Preventing shooters from going out on their own to protect crops seems a bit harsh when people are allowed to mingle (all be it at a distance) on their allotments but we all have to do our bit in order for things to get back to something close to normality so I urge all shooters to keep up to date with current advice and stick to it.

It isn’t all bad news, though, and when it comes to being locked down, many airgunners are in a far more privileged position than most shooters. If you’re an airgun shooter, or are in touch with airgun shooting friends or customers, here are a few things you can crack on with at home without breaking any rules during the lockdown. Best of all, they should make you even more effective in the field and on the range when we’re allowed back out there.

Backyard plinking

The great thing about airguns is that, with a bit of common sense, they can be used safely and legally in a moderately-sized garden. The key thing is to ensure that a safe backstop is in place.
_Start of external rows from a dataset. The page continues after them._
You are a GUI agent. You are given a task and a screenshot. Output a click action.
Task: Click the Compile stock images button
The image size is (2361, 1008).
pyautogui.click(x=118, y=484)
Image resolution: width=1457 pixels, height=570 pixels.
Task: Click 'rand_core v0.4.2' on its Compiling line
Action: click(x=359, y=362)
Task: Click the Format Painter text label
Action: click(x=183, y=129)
A concrete or brick wall will take the momentum out of a lead pellet, as will a large paving slab, but don’t be tempted to use wooden backstops; pellets can eventually rip all the way through and wood’s fibrous nature can cause dangerous ricochets. Purpose-made and very effective pellet catchers can be bought and, at the time of writing, some online retailers are still operating.

Apart from keeping you and your property safe, a good backstop will also eliminate any risk of breaking the law by allowing a pellet to stray beyond your boundary. Remember also to be considerate as your neighbours will probably want to enjoy their own garden.

It is fortunate that a silenced airgun has a very quiet muzzle report but the sound of pellets slapping against a steel or concrete backstop can become irritating. The problem can easily be alleviated by placing a box stuffed with rags or newspaper in front of your backstop and fastening a target to that.

Of course, safety is paramount, and if you have children it is very likely that they will be at home. Make sure that they, and any pets, are safely out of the way when you are shooting.

If you do decide to use the opportunity to introduce a young son or daughter to the sport, start off with a clear safety briefing and always ensure that the gun is unloaded and pointing in a safe direction if anyone goes downrange to check or change a target.

Pellet testing

Most airgun shooters know that different rifles shoot well with different pellets, and even the best hardware in the world will perform very poorly if fed the wrong ammo. Pellet testing to find the best match for your barrel is not particularly exciting but it is a very useful way to make the most of extra time on the garden range.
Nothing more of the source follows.